▸ Problem description: Where a line in the entries below contains the word "legend", it counts; give the total by itself.

▸ Data for review:
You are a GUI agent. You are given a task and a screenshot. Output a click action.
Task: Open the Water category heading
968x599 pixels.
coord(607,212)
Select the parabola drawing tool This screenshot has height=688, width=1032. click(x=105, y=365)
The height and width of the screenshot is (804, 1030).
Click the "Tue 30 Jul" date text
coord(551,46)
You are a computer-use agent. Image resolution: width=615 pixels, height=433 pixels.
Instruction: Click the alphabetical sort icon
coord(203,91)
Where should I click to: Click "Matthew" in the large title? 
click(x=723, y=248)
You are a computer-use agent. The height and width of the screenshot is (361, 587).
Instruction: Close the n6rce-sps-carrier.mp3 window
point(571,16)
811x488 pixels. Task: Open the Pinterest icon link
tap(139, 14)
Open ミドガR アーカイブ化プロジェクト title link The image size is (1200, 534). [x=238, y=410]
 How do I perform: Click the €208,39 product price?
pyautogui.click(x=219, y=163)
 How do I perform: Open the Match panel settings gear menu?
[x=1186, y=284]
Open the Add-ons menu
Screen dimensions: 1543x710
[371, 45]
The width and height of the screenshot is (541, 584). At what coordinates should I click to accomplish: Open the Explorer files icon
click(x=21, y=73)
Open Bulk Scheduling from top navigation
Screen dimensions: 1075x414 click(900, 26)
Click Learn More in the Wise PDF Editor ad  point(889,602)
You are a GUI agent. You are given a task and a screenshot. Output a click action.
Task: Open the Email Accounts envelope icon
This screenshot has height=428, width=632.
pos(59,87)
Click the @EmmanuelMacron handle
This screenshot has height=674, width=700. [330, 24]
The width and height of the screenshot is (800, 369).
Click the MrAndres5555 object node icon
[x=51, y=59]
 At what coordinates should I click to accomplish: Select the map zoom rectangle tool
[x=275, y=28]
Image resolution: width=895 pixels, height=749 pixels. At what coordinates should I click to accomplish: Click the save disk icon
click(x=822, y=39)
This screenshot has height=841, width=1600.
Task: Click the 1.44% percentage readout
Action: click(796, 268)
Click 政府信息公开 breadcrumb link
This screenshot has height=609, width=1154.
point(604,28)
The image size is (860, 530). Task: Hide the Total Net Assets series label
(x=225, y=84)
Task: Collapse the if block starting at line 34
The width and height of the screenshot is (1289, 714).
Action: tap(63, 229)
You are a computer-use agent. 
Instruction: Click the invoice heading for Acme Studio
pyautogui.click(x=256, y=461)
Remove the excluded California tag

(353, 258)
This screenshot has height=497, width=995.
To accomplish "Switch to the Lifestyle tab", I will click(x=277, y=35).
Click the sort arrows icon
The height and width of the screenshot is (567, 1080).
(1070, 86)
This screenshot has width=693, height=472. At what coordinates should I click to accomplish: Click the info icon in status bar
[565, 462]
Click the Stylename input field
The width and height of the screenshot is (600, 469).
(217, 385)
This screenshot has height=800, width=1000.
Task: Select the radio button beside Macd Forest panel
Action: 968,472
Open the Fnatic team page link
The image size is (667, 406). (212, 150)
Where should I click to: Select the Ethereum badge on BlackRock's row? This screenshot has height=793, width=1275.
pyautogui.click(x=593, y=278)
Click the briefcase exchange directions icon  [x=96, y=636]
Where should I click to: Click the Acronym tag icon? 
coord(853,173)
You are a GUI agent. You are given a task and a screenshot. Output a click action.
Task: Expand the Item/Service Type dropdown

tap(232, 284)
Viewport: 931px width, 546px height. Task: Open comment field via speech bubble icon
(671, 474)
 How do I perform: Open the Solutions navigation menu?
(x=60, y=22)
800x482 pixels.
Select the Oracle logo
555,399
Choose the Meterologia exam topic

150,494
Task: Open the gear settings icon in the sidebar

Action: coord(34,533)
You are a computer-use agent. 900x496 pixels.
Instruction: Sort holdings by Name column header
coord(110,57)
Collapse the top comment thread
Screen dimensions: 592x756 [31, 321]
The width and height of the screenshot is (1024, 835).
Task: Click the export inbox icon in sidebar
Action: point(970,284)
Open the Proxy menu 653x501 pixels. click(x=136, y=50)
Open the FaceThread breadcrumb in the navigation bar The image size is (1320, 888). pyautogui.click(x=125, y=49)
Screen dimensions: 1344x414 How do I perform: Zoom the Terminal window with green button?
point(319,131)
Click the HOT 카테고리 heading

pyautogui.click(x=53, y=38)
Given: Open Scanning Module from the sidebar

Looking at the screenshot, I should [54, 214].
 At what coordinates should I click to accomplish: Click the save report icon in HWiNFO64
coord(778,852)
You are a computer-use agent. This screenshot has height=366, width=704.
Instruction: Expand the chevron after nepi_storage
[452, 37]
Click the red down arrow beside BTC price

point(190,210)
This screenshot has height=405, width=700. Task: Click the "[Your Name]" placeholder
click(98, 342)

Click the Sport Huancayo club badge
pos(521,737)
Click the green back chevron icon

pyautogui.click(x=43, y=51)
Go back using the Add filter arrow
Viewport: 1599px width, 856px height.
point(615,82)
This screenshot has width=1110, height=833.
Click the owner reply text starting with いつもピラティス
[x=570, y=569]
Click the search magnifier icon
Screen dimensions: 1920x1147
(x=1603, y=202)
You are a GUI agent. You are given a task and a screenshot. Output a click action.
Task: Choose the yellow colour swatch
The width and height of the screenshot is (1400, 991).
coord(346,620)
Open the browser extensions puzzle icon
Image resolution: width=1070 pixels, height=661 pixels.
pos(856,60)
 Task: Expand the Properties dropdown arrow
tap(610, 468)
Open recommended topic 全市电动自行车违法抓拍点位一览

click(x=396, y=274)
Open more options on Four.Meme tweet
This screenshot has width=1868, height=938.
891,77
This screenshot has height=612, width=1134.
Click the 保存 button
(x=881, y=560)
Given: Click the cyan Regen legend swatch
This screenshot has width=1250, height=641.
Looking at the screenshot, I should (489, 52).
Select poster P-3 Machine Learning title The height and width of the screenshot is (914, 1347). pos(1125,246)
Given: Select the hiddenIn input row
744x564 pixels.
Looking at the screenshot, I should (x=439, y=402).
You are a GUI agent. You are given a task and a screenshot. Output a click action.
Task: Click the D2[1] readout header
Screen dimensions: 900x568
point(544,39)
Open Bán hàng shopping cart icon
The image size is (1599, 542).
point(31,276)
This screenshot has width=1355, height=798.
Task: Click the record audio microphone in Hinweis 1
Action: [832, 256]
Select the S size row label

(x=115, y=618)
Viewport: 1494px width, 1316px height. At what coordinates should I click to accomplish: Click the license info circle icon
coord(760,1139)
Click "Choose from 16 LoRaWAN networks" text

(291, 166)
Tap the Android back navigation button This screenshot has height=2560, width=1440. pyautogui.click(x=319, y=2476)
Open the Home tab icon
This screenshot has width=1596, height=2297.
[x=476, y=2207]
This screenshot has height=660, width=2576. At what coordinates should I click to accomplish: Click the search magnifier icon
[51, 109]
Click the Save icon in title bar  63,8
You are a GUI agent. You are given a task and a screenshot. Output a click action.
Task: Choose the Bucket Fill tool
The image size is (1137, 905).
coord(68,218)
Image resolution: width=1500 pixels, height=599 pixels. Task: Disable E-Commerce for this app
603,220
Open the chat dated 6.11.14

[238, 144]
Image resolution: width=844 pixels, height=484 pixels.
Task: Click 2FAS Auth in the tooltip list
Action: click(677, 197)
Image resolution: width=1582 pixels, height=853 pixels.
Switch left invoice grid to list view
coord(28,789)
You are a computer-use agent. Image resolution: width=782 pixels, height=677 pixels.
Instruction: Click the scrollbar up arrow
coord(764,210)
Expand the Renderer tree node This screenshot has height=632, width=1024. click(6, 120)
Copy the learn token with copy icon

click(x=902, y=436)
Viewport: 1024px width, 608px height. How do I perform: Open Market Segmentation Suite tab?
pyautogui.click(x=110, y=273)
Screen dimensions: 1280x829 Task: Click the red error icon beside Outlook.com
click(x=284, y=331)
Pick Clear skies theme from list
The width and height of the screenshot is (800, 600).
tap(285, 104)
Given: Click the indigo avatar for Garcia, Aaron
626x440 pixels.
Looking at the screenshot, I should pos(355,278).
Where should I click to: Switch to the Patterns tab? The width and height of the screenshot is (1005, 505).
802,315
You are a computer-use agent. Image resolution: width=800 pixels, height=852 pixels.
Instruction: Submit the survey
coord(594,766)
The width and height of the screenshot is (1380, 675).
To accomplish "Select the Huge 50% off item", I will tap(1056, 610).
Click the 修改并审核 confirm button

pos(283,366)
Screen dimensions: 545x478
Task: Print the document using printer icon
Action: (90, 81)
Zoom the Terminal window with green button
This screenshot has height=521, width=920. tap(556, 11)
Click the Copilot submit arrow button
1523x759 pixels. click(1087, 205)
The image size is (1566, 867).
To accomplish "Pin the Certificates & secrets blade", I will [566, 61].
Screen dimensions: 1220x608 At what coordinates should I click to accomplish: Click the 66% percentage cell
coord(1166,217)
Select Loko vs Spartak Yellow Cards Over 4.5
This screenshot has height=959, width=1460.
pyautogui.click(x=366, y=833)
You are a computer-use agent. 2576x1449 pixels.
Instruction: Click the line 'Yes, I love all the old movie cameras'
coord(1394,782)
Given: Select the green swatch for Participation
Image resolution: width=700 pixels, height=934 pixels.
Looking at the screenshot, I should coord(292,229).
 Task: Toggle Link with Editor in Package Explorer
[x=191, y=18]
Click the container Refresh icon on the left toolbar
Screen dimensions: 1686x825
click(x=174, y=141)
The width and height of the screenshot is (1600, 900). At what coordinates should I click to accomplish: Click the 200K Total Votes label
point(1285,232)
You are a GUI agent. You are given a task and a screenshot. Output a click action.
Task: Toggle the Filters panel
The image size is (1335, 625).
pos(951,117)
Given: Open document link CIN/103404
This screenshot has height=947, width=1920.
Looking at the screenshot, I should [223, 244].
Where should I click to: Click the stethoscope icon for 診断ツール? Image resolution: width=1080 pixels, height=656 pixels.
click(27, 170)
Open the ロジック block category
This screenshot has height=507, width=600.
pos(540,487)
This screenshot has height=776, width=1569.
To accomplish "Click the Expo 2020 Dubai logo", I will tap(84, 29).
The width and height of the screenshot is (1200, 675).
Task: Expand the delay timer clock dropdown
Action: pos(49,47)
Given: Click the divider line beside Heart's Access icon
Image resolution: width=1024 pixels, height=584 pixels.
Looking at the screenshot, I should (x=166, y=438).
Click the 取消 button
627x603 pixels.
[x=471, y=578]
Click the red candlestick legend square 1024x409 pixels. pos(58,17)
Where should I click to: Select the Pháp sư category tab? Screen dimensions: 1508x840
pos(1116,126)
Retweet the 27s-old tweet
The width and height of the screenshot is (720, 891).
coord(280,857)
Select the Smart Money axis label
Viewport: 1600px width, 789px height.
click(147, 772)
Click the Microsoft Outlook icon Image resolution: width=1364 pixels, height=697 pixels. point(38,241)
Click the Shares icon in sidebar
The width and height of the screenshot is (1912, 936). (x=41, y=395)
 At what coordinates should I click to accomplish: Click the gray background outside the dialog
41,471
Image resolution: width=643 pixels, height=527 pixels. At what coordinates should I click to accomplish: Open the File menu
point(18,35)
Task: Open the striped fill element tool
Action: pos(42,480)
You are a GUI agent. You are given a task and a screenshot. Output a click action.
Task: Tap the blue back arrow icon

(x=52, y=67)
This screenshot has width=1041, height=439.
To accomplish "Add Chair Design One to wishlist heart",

▸ Answer area: 2